**TEXT PASSAGE**
ARCHIVED - Telecom - Commission Letter - 8665-C12-15/02 - Tariff Notices Nos. 740and 741

This page has been archived on the Web

Information identified as archived on the Web is for reference, research or recordkeeping purposes. Archived Decisions, Notices and Orders (DNOs) remain in effect except to the extent they are amended or reversed by the Commission, a court, or the government. The text of archived information has not been altered or updated after the date of archiving. Changes to DNOs are published as “dashes” to the original DNO number. Web pages that are archived on the Web are not subject to the Government of Canada Web Standards. As per the Communications Policy of the Government of Canada, you can request alternate formats by contacting us.

File#: 8665-C12-15/02

Ottawa, 9 April 2002

David Palmer,
Director - Regulatory Matters
Bell Canada
105, rue Hotel-de-Ville
6e étage
Gatineau Québec
J8X 4H7

Dear Mr. Palmer,

Re: Tariff Notices Nos. 740 and 741

Bell Canada, Aliant Telecom Inc., MTS Communications Inc. and TELUS Communications Inc. (collectively the Companies) are requested to provide responses to the attached interrogatories by 7 May 2002.

Yours sincerely,

 

Shirley Soehn
Executive Director
Telecommunications

Attach.

Cc: CRTC Regional Offices
Crawford Sharp, CRTC

Attachment

  1. For each of the Companies, provide the total number of service providers subscribing to 900 Service and the total number of programs offered via 900 Service.
  2. For each of the Companies, provide the total number of service providers that are operating under an Accounts Receivable Management (ARM) agreement and the total number of programs offered under an ARM agreement.
  3. For each of the Companies, provide the total number of service providers that are operating under an Alternate Billing Arrangement (ABA) agreement and the total number of programs offered under an ABA agreement.
  4. For each of the Companies, provide an explanation of how 900 Service programs can be reached through the Internet.
  5. For each of the Companies, provide the number of High Cap Psychic Line programs using 900 Service and the number of service providers that are offering such programs.

[Stored records]
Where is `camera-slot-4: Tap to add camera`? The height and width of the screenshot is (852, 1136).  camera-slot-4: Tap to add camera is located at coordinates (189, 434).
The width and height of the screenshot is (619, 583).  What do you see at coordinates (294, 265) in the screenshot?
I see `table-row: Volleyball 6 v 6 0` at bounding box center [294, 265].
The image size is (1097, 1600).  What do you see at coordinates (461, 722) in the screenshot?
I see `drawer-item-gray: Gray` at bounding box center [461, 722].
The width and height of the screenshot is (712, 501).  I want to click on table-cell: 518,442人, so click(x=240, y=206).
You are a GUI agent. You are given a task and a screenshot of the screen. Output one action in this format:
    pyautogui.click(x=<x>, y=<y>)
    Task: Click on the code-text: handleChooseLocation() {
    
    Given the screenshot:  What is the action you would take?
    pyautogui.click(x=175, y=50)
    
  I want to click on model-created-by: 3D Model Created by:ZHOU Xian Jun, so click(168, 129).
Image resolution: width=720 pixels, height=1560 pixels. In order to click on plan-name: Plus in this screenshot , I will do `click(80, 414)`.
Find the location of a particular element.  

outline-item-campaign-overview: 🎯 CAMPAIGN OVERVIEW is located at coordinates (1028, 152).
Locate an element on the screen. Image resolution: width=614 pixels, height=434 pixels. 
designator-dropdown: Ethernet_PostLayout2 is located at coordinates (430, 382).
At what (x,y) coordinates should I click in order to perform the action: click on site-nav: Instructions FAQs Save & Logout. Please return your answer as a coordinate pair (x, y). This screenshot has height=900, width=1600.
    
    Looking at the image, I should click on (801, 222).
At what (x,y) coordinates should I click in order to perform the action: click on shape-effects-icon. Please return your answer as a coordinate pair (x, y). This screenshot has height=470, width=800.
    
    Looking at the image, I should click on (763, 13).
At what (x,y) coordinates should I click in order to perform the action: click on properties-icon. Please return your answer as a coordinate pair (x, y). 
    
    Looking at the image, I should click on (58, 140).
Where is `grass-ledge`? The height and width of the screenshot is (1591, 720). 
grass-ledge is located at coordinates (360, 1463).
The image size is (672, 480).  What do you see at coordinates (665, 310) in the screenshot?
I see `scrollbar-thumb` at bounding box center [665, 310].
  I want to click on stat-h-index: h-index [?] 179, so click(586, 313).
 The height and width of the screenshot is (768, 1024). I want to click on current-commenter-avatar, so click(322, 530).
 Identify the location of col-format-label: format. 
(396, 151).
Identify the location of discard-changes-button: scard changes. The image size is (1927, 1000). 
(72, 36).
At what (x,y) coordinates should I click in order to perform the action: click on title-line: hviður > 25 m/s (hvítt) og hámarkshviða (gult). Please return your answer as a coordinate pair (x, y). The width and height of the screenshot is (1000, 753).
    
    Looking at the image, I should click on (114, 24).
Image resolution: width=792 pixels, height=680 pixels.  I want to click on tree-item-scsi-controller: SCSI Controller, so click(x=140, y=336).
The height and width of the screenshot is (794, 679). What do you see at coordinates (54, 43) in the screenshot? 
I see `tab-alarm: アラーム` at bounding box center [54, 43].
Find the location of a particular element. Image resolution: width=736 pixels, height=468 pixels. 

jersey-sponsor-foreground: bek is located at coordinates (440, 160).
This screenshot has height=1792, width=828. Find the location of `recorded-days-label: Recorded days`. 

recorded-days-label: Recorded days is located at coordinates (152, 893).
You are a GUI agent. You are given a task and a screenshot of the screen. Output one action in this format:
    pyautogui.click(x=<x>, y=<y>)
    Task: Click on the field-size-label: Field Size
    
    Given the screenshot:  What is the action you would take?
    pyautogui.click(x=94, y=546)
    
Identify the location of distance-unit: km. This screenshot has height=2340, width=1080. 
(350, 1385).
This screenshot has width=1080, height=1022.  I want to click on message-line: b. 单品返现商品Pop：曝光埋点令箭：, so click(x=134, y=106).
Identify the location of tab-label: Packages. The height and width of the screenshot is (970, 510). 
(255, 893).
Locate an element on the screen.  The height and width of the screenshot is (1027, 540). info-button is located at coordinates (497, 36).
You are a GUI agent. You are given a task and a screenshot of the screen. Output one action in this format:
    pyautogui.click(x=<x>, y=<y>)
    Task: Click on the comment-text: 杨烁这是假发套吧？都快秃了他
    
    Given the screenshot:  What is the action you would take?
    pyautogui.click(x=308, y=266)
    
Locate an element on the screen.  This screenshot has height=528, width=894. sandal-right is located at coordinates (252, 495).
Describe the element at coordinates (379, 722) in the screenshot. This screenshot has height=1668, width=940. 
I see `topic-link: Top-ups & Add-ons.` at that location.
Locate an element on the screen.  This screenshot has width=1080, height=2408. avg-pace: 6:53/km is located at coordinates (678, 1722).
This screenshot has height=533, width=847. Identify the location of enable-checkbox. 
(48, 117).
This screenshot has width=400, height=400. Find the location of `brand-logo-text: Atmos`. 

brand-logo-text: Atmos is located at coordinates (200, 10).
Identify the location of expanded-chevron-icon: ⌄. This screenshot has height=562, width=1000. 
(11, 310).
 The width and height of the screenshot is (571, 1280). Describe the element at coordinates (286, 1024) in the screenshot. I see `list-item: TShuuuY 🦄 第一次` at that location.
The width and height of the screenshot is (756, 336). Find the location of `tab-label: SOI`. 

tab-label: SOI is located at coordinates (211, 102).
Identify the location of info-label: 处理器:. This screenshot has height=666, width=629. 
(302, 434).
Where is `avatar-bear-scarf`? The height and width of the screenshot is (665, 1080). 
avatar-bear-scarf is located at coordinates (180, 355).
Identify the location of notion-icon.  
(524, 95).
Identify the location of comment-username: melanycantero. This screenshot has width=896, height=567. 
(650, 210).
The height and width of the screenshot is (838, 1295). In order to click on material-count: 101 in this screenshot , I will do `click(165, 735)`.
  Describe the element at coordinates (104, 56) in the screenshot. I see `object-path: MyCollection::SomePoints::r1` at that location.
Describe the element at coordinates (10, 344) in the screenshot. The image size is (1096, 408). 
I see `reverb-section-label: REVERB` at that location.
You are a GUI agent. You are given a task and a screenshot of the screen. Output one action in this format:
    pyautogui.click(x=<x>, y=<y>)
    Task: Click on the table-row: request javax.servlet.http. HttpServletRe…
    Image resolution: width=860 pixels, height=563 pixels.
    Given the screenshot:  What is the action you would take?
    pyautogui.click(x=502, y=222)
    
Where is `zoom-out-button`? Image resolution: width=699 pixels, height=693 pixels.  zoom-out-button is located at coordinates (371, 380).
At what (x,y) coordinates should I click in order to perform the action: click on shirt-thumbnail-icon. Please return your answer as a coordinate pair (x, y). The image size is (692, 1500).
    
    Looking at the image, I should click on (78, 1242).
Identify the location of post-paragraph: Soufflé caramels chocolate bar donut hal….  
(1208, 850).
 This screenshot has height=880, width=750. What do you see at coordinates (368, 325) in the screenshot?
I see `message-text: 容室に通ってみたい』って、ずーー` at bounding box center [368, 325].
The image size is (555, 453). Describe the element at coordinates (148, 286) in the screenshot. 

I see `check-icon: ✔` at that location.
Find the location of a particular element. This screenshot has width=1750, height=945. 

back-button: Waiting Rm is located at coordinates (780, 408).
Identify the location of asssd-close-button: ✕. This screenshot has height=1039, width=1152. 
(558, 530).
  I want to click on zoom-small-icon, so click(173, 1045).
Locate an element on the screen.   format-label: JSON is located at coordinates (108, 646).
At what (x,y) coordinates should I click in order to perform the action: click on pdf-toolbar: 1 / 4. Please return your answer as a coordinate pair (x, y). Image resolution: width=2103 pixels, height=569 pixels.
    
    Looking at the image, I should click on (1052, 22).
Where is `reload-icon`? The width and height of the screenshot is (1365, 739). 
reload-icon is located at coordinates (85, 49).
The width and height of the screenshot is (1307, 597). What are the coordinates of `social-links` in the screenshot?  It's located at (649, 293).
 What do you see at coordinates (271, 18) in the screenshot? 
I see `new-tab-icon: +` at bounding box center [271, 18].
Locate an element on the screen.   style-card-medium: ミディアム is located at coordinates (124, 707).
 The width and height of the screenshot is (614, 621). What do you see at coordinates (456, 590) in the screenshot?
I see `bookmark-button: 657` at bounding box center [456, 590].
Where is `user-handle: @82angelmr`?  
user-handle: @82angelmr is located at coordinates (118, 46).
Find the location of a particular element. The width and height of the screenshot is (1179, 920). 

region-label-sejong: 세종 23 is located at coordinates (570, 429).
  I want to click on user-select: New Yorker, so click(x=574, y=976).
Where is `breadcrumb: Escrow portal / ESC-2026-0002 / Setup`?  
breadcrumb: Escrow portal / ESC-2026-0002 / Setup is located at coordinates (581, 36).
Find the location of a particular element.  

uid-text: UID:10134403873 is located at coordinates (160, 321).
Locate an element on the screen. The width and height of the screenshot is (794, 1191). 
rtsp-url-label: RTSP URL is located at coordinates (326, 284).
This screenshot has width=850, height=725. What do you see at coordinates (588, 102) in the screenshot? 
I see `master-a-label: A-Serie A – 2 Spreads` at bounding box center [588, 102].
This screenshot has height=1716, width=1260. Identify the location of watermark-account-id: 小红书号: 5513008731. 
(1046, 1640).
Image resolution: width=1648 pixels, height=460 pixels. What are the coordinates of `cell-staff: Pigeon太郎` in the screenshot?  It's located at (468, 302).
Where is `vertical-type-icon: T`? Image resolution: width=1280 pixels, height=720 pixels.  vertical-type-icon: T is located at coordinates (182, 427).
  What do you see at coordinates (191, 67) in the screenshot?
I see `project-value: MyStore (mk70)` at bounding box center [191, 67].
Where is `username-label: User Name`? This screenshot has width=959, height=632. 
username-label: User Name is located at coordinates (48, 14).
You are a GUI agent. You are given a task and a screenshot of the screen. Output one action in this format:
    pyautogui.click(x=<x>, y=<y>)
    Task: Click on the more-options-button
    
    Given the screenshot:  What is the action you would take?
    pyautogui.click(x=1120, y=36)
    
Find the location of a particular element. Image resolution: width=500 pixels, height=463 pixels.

**PROBLEMS AND TASKS**
- A) Copy the lines of the stored entries exactly as they appear, beginning with the line that contains "Locate an element on the screen. Image" and running through the line that contains "Looking at the image, I should click on (58, 140).", with both of those lines included.
- B) Continue the Commission letter on Tariff Notices Nos. 740 and 741 from the point where it stops.

**LIST OF ANSWERS**
- A)
Locate an element on the screen. Image resolution: width=614 pixels, height=434 pixels. 
designator-dropdown: Ethernet_PostLayout2 is located at coordinates (430, 382).
At what (x,y) coordinates should I click in order to perform the action: click on site-nav: Instructions FAQs Save & Logout. Please return your answer as a coordinate pair (x, y). This screenshot has height=900, width=1600.
    
    Looking at the image, I should click on (801, 222).
At what (x,y) coordinates should I click in order to perform the action: click on shape-effects-icon. Please return your answer as a coordinate pair (x, y). This screenshot has height=470, width=800.
    
    Looking at the image, I should click on (763, 13).
At what (x,y) coordinates should I click in order to perform the action: click on properties-icon. Please return your answer as a coordinate pair (x, y). 
    
    Looking at the image, I should click on (58, 140).

- B)
  6. For each of the Companies, provide the number of High Cap Psychic Line programs that are provided under the ARM agreement.
  7. For each of the Companies, provide the number of High Cap Psychic Line programs that are provided under the ABA agreement.
  8. Provide any evidence the Companies have to substantiate the claim that customers have been requesting longer call durations for High Cap Psychic Line programs.
  9. In Tariff Notice No. 741 the Companies are proposing to amend article 7.5 c) of the ARM agreement to reflect an increase to the maximum call charge and a decrease to the maximum per minute charge for High Cap Psychic Line programs. If such programs can be provided under an ABA agreement, explain why such a limit should not be included in the Service Provider (SP) agreement, the ABA agreement or both.
  10. In Tariff Notice No.740 the Companies are proposing to amend article 7.5 b) of the ARM agreement to limit the caller charges for Games of Chance for Profit programs to no more than $5.00 per call. If such programs can be provided under an ABA agreement, explain why such a limit should not be included in the SP agreement, the ABA agreement or both.
  11. Refer to the attached article from the Ottawa Citizen dated 4 February 2002;
  1. Describe the steps taken by the Companies to ensure that service providers are complying with their obligations under the SP and ARM agreements.
  2. How do the Companies ensure that service providers are complying with Article 3.15 of the SP agreement which states that there shall be no direct solicitation of callers after completion of a call to a High-Cap Psychic Line program?
  3. In the referenced article Bell Canada states that it has a system that, after 16 minutes on hold, automatically cuts off the line. Do the Companies consider that a holding period of up to16 minutes is in compliance with paragraph 6 of Schedule C of the ARM agreement which states the Companies will not purchase the accounts receivable for programs with long holding periods?
  4. In the referenced article TELUS states that there is an independent company that checks the performance of 900 programs and ensures that federal regulations are complied with. Provide details of who the independent company is and what it does to check the performance and ensure that the regulations are complied with.
12.  Schedule C of the ARM agreement lists the types of programs for which the Companies will not purchase the accounts receivable of a service provider. For each of the types of programs listed in Schedule C, indicate whether the Companies will enter into an SP agreement with service providers intending to provide such programs, in what circumstances and under what terms and conditions.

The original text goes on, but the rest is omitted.